I am interested in how cross-domain interactions impact ecosystem function in marine communities. Through using a variety of isotopic and molecular analyses I identify and quantify trophic linkages between metazoans and bacteria and archaea in soft sediment systems and how this impacts community structure and function.
My current research aims to quantify the impact of what metazoans (animals) eat on the many biogeochemical processes archaea and bacteria mediate. To answer these questions I work in two specific habitats that each allow a different approach when studying these interactions.
Deep-sea methane seeps: Methane seeps provide an unique system in which a diversity of microbial populations are co-occur with a few families of infauna. Two of these microbial processes, the anaerobic oxidation of methane and aerobic methane oxidation, provide a key ecosystem service by consuming methane, a greenhouse gas 23x more effective at warming out atmosphere than CO2, before it can cause our planet to warm at an even greater rate than the CO2 that is being released. Currently I am focused on the roll of a specific group of segmented worms that belong to the family Ampharetidae that I discover co-occur with some of the greatest methane emisson that we have ever seen. The goal of this research is to identify if and how the ampharetids themselves are facilitating increased methane emission.
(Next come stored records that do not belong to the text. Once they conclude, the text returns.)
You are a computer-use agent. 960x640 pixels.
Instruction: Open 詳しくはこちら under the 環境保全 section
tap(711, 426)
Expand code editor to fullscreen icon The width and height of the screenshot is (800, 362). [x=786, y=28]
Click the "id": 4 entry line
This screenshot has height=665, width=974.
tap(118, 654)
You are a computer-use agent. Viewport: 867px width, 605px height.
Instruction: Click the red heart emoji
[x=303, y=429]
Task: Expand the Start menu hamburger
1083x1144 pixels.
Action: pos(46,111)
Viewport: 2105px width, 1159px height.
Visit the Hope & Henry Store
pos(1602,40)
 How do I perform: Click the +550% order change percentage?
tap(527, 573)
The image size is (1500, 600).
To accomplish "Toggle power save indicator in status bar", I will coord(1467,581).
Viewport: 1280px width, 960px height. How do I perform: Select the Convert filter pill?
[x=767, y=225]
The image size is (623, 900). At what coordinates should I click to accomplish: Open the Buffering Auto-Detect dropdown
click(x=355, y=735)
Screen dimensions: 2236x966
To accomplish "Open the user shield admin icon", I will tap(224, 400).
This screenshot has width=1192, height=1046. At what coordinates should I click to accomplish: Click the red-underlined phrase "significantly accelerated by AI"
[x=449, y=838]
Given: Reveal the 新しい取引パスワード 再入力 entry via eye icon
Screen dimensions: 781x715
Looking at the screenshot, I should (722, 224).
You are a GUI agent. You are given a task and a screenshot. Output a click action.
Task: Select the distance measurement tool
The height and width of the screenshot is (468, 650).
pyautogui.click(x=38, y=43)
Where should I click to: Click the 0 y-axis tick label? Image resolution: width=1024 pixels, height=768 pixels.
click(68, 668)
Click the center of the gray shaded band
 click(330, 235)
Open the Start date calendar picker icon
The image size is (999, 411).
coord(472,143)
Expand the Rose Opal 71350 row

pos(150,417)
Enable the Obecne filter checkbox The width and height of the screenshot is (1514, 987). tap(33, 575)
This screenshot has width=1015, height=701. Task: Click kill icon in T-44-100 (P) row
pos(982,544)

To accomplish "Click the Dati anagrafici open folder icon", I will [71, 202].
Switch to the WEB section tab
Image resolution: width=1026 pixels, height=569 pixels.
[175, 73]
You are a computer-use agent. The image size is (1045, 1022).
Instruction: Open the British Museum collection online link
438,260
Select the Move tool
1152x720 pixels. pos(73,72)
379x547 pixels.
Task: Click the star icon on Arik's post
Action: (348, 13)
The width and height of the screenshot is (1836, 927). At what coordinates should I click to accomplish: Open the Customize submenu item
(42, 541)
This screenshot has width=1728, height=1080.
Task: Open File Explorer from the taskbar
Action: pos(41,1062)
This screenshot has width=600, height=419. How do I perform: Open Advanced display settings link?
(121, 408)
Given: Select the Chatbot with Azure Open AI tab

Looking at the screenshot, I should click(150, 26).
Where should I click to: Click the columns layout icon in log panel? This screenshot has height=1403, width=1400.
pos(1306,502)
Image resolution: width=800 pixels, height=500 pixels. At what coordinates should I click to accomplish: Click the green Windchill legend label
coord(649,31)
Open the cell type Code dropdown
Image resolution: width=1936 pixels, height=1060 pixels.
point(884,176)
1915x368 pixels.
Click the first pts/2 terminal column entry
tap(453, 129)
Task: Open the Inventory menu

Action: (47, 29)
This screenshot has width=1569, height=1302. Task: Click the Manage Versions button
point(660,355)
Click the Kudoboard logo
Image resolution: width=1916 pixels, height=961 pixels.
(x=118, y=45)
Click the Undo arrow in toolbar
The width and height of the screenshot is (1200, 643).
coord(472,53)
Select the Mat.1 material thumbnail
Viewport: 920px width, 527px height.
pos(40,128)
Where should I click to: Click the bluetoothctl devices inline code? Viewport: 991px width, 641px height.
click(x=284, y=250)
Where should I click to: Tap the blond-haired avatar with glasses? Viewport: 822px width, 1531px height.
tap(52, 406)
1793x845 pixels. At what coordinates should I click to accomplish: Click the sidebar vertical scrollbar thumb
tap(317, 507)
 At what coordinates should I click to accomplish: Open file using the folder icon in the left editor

Antarctic Spionid beds. The biota of the world's seafloor is fueled by bursts of seasonal primary production. For food-limited sediment communities to persist, a balance must exist between metazoan consumption of and competition with bacteria, a balance which likely changes through the seasons. Polar marine ecosystems are ideal places to study such complex interactions due to stark seasonal shifts between heterotrophic and autotrophic communities, and temperatures that may limit microbial processing of organic matter. My research in the antarctic will test the following hypotheses: 1) heterotrophic bacteria compete with macrofauna for food; 2) as phytoplankton populations decline macrofauna increasingly consume microbial biomass to sustain their populations; and 3) in the absence of seasonal photosynthetic inputs, macrofaunal biodiversity will decrease unless supplied with microbially derived nutrition. Observational and empirical studies will test these hypotheses at McMurdo Station, Antarctica, where a high-abundance macro-infaunal community is adapted to this boom-and-bust cycle of productivity.